→ **Record excerpts**
══════════════════════════════
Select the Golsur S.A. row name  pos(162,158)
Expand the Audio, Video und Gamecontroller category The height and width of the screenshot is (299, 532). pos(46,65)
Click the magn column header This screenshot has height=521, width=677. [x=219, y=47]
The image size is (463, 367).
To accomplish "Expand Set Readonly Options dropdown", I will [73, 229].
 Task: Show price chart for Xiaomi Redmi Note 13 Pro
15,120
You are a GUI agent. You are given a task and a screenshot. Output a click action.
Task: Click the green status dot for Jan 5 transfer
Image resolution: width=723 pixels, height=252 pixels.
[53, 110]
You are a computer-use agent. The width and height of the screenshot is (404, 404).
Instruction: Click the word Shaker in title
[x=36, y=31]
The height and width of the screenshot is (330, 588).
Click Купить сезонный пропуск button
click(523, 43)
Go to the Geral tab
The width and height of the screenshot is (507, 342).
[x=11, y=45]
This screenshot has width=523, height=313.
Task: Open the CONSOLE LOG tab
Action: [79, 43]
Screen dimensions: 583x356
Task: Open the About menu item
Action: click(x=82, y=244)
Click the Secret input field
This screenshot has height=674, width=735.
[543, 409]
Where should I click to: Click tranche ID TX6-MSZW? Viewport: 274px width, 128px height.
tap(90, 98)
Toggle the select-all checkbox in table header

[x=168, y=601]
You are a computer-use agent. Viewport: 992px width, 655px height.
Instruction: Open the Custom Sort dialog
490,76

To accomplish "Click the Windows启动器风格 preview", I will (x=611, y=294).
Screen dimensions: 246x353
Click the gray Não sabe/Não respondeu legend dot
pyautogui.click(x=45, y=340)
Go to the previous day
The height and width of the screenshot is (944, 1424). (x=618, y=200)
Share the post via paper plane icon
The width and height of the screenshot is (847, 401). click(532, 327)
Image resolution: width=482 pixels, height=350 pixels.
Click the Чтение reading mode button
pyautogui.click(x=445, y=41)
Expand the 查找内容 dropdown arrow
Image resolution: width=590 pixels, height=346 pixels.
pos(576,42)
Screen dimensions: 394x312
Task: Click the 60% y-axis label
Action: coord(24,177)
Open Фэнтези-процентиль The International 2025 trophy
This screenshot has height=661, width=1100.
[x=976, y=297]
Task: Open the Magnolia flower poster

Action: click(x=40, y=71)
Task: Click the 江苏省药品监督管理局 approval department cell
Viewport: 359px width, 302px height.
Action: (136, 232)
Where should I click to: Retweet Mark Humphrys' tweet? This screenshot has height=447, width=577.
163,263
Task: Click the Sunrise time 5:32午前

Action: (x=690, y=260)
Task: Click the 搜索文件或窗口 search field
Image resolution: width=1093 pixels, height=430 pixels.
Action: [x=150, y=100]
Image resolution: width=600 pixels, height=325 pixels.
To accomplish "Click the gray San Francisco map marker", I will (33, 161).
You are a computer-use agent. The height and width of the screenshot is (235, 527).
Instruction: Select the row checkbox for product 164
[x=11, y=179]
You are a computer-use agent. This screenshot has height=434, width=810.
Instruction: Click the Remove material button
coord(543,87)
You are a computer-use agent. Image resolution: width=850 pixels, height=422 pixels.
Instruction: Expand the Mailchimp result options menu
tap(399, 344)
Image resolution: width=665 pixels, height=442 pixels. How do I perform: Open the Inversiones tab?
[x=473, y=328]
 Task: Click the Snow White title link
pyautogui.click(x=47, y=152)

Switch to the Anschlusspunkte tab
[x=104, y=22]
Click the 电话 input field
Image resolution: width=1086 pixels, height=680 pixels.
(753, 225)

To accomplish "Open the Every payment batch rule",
══════════════════════════════
→ **Exercise**
Give the count of lines in the data above holding the word "computer", and nothing beyond it.

→ **Result**
5